(Dataset entries)
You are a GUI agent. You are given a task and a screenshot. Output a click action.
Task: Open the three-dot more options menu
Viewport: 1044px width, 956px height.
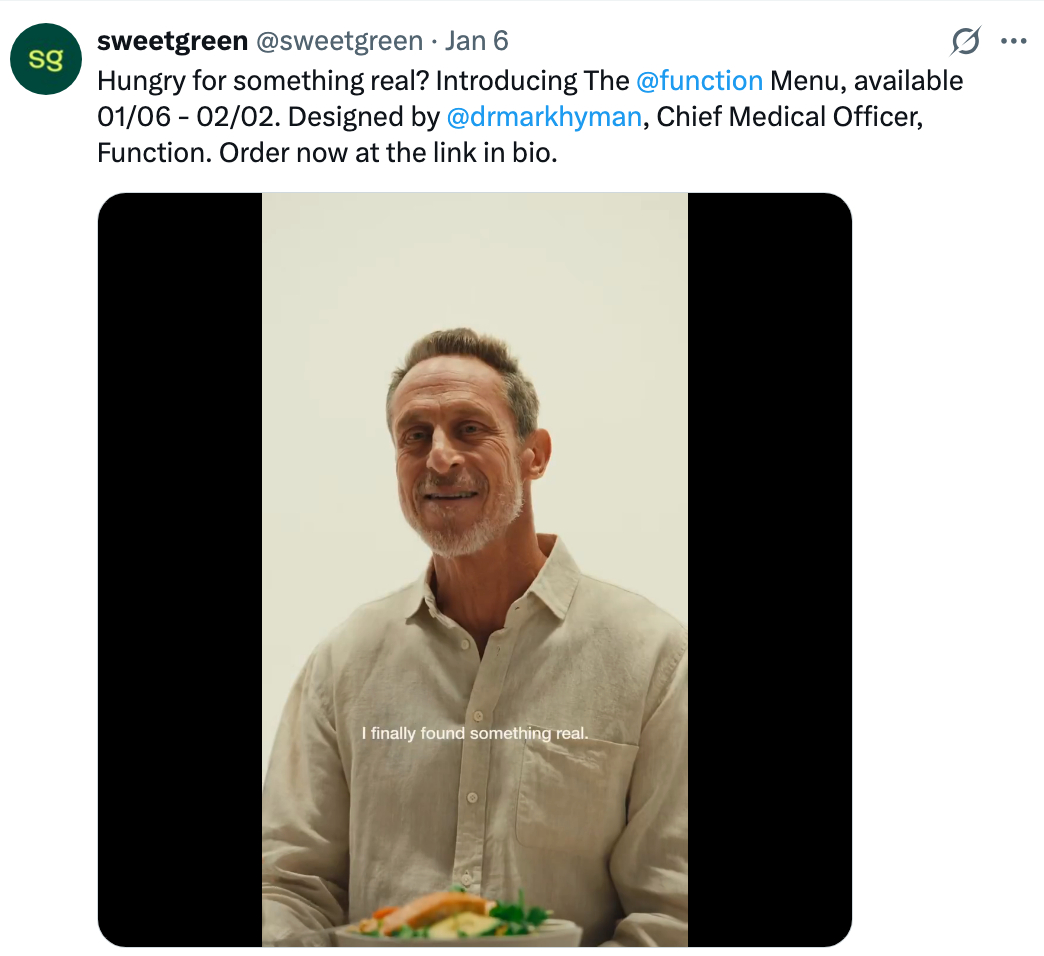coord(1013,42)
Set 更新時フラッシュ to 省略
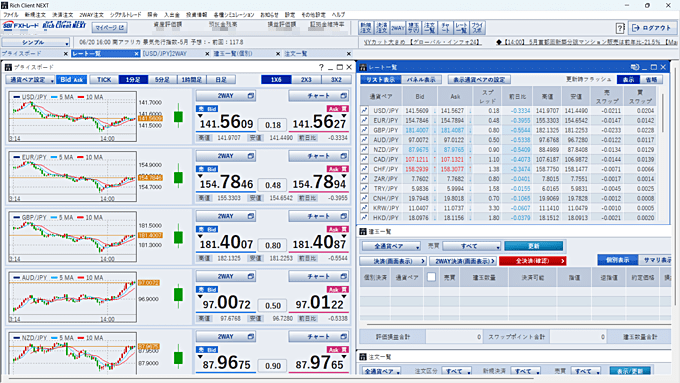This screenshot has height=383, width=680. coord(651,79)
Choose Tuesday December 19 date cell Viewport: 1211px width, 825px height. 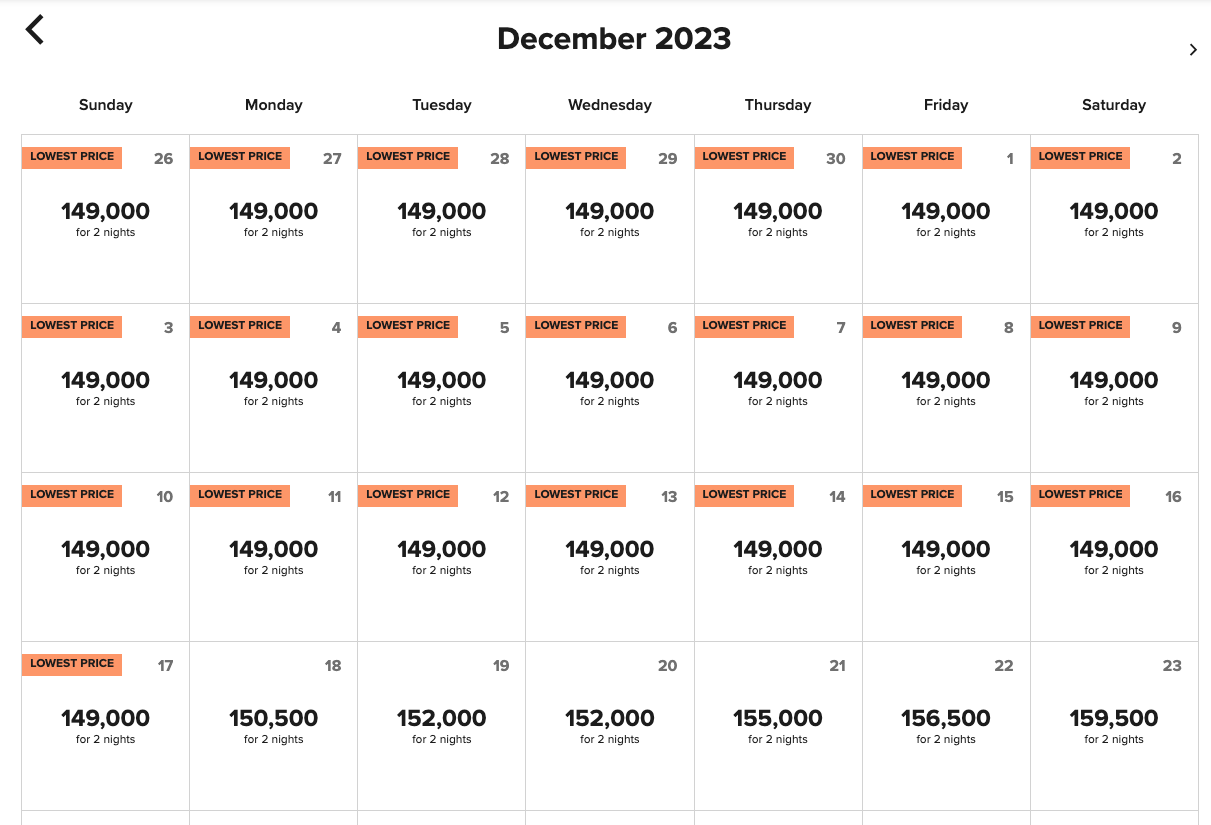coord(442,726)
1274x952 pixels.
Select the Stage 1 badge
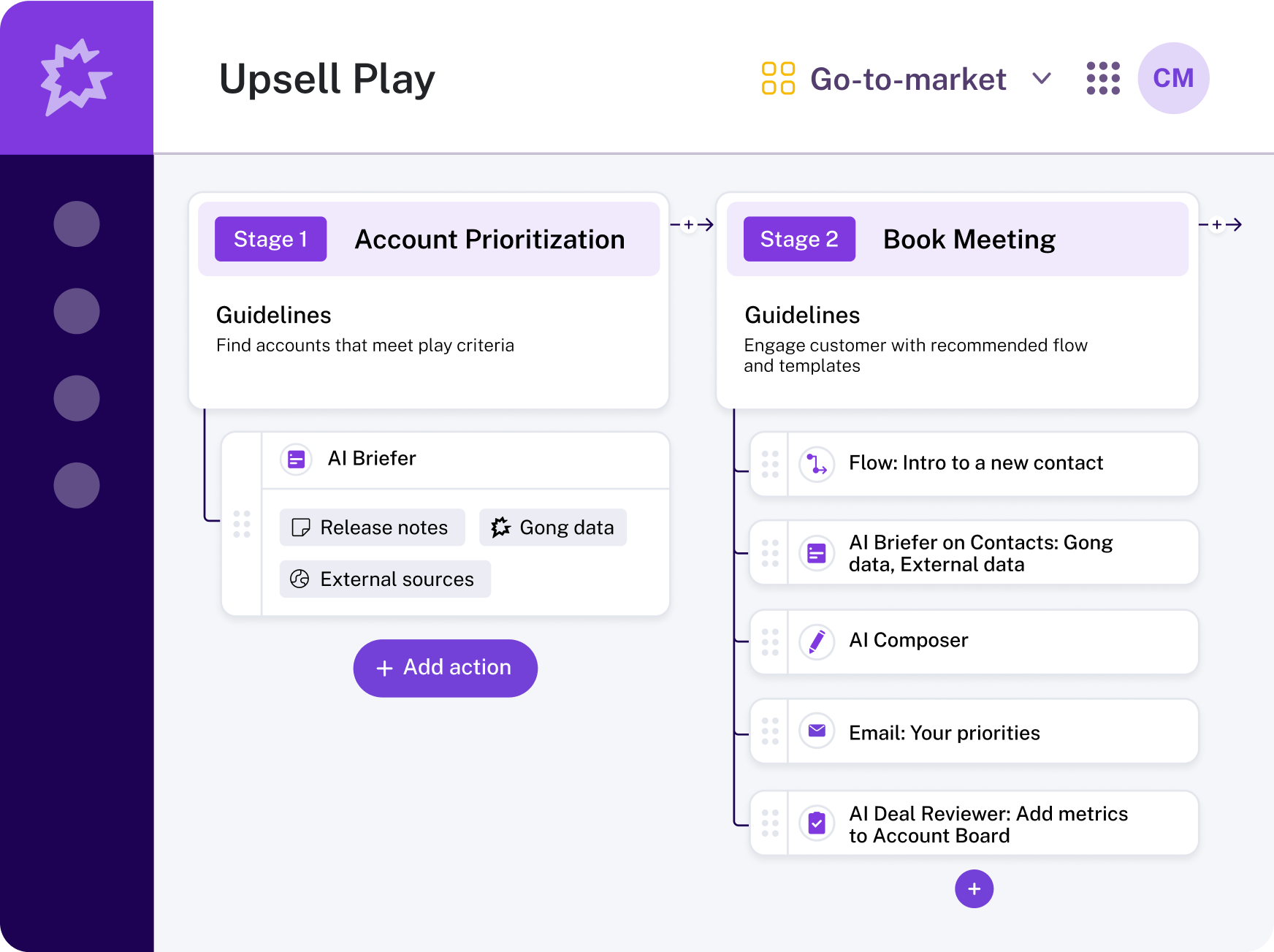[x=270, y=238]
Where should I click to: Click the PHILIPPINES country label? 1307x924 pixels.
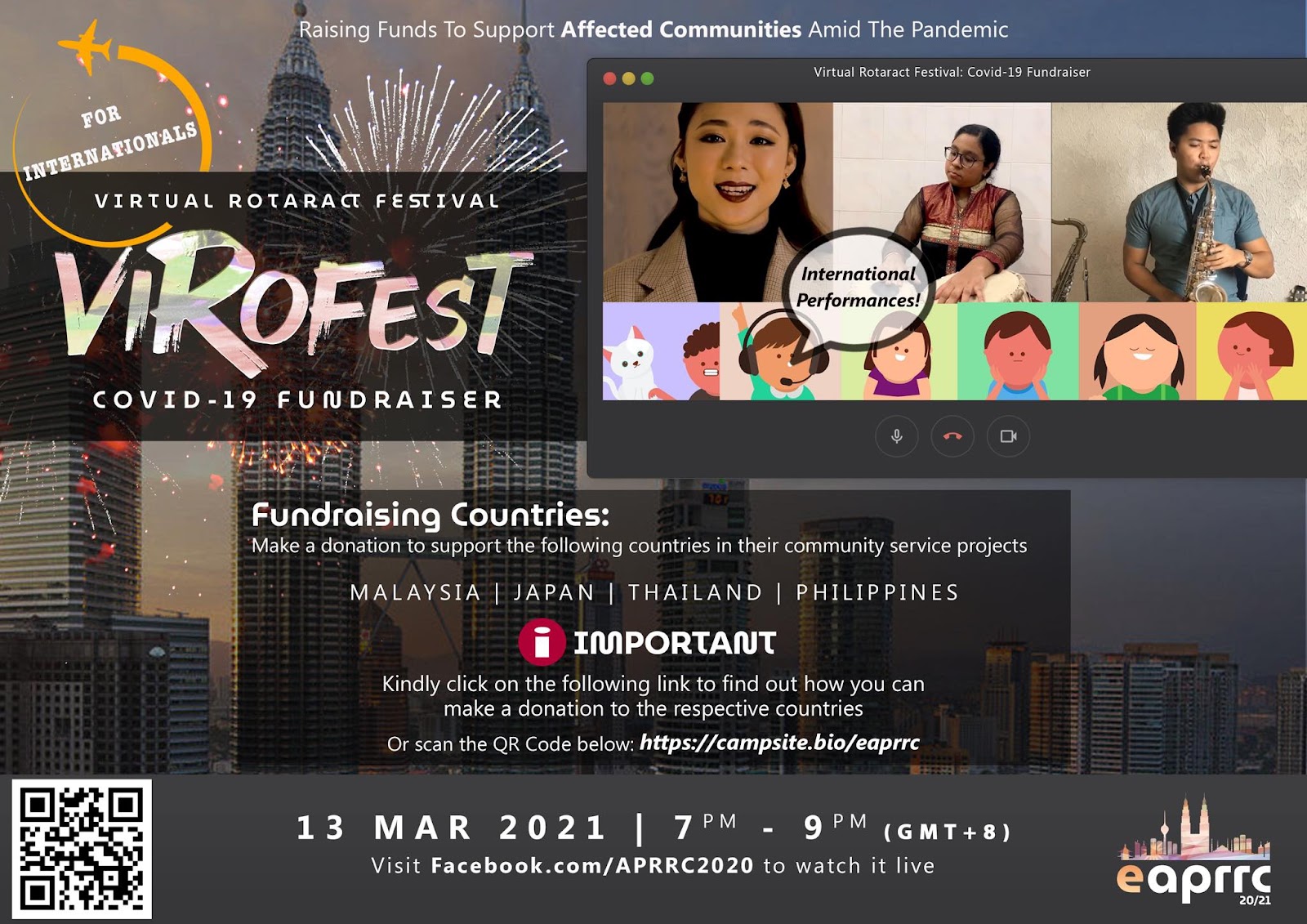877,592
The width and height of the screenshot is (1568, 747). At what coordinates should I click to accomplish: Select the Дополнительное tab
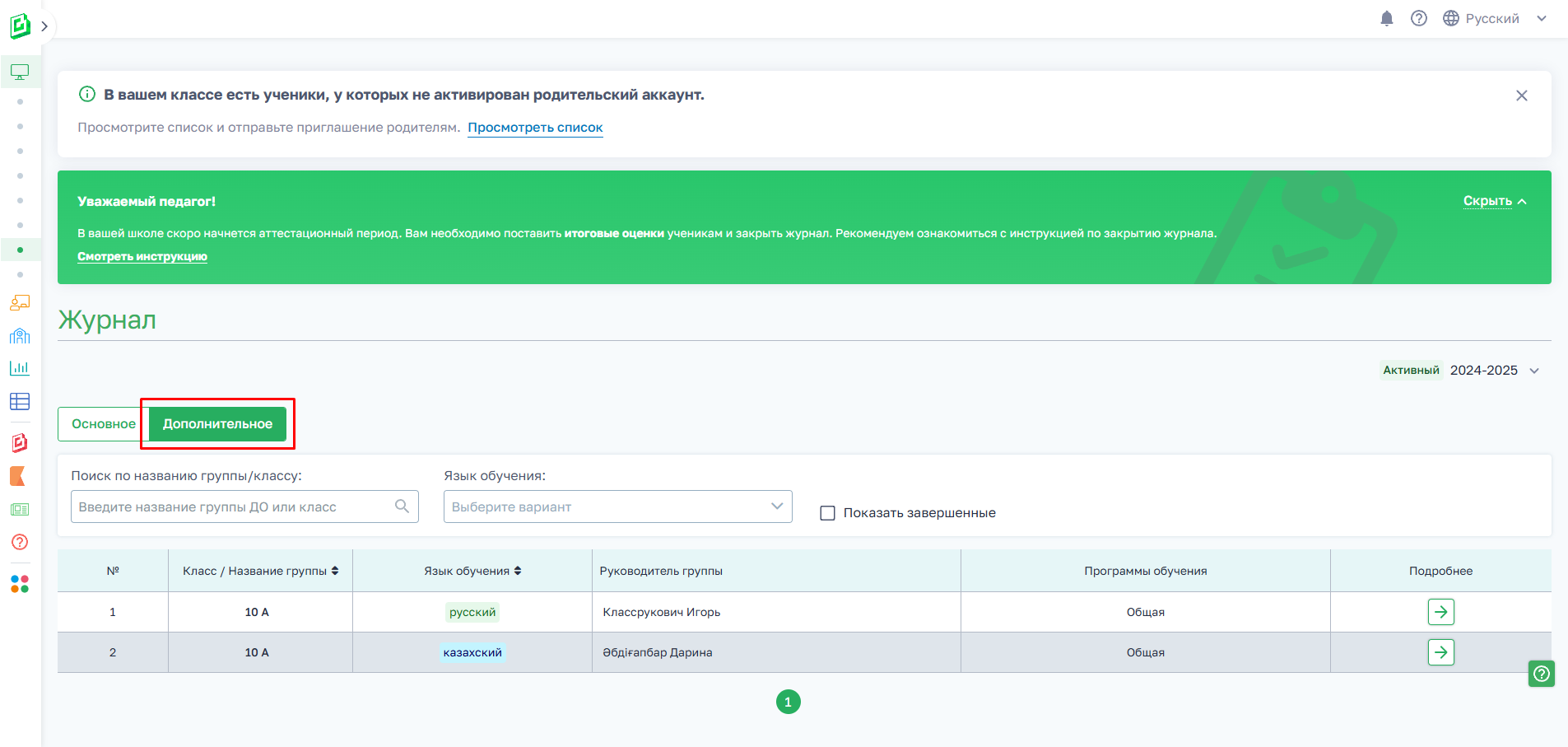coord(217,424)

**What the exercise asks:** Each line from the one with "Where should I" to the final line of the data above is to be printed exactly; no picture should appear in the copy.

**Problem solution:**
Where should I click to: Click the PHILIPPINES country label? 1307x924 pixels.
877,592
The width and height of the screenshot is (1568, 747). At what coordinates should I click to accomplish: Select the Дополнительное tab
coord(217,424)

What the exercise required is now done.